-- Instructions for the task --
Repeat, word for word, every line from the line holding "The height and" through the final line of the entries below. Skip all pictures.

-- Data shown --
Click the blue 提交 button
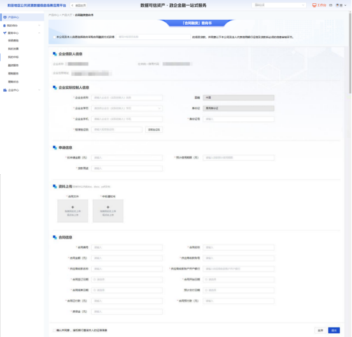Image resolution: width=352 pixels, height=337 pixels. click(334, 330)
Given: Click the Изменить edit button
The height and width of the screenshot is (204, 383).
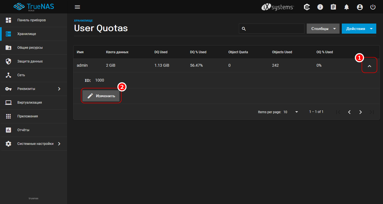Looking at the screenshot, I should [101, 96].
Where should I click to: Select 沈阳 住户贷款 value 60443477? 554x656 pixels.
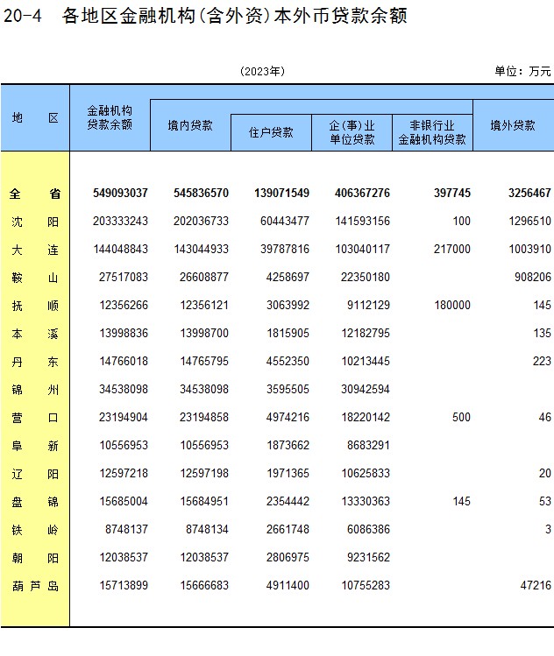pos(285,221)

-- Task solution --
The height and width of the screenshot is (204, 383).
Looking at the screenshot, I should [101, 96].
Where should I click to: Select 沈阳 住户贷款 value 60443477? 554x656 pixels.
pos(285,221)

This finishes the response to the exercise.